= RECORDS FOR THIS TASK =
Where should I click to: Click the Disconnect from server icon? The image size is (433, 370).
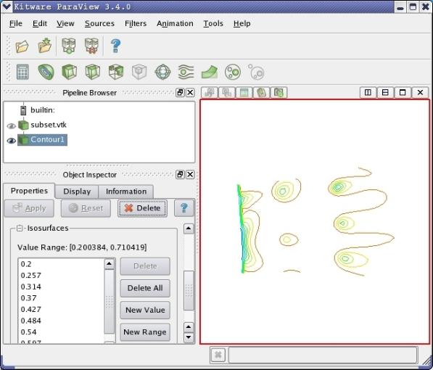[91, 46]
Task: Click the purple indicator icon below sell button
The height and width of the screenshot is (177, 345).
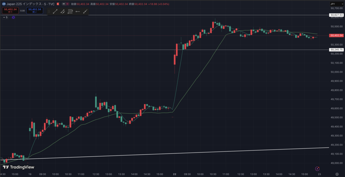Action: (x=13, y=17)
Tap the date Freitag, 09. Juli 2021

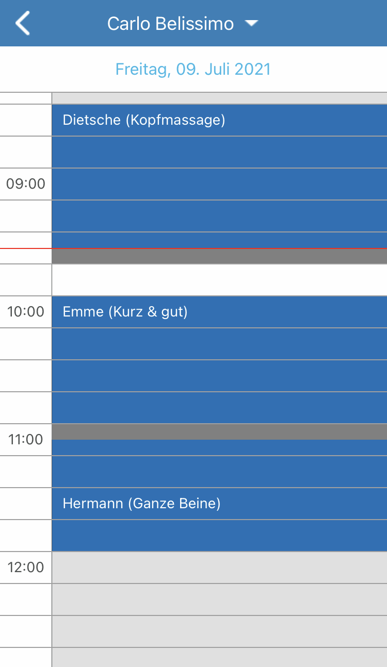193,70
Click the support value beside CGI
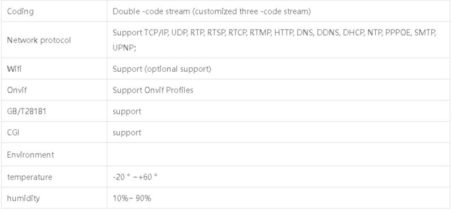 pyautogui.click(x=127, y=133)
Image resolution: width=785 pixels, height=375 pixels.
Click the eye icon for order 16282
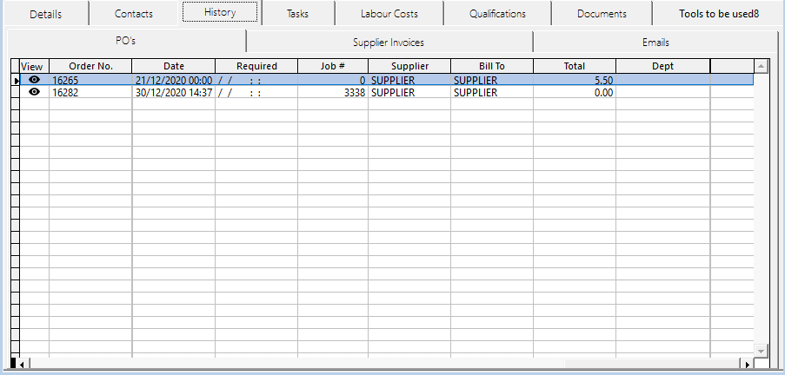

= EXERCISE GOAL =
Reproduce the whole listing above character for character; pictures do not belong in it.

= EXERCISE OUTPUT =
Where should I click to: Click the Disconnect from server icon? The image size is (433, 370).
[91, 46]
Task: Click the purple indicator icon below sell button
The height and width of the screenshot is (177, 345).
Action: (x=13, y=17)
Tap the date Freitag, 09. Juli 2021

193,70
Click the support value beside CGI
 pyautogui.click(x=127, y=133)
Image resolution: width=785 pixels, height=375 pixels.
Click the eye icon for order 16282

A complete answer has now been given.